** Opening The data block **

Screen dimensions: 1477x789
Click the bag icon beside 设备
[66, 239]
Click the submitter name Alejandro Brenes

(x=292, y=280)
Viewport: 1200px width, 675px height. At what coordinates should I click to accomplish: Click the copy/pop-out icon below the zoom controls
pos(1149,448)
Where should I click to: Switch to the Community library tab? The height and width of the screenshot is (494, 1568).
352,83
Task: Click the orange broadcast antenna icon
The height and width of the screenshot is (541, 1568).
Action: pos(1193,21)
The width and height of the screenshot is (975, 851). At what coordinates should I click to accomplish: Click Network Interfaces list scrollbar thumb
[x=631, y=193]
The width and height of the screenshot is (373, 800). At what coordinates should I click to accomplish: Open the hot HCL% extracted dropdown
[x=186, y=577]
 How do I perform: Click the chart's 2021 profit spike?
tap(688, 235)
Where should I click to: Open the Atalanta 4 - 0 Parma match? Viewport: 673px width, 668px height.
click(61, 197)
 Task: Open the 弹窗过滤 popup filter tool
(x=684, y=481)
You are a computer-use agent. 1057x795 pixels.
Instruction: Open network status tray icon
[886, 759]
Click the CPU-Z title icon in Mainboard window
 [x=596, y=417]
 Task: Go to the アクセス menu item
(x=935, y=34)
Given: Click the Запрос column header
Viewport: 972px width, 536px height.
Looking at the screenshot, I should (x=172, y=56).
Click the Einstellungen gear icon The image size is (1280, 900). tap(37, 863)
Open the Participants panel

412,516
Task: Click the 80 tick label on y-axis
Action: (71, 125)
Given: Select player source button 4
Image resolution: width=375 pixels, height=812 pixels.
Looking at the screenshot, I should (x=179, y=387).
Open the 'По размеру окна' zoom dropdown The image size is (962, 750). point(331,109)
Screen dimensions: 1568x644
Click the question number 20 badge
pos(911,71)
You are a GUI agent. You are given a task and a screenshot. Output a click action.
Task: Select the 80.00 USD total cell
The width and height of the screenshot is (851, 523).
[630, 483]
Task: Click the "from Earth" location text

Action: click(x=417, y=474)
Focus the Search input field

** Closing The data block **

**Task objective:** From the records above, print only the lines between the one holding "Task: Go to the アクセス menu item" and the one holding "Screen dimensions: 1568x644", inclusive, exactly as they stand.

**Task response:**
 Task: Go to the アクセス menu item
(x=935, y=34)
Given: Click the Запрос column header
Viewport: 972px width, 536px height.
Looking at the screenshot, I should (x=172, y=56).
Click the Einstellungen gear icon The image size is (1280, 900). tap(37, 863)
Open the Participants panel

412,516
Task: Click the 80 tick label on y-axis
Action: (71, 125)
Given: Select player source button 4
Image resolution: width=375 pixels, height=812 pixels.
Looking at the screenshot, I should (x=179, y=387).
Open the 'По размеру окна' zoom dropdown The image size is (962, 750). point(331,109)
Screen dimensions: 1568x644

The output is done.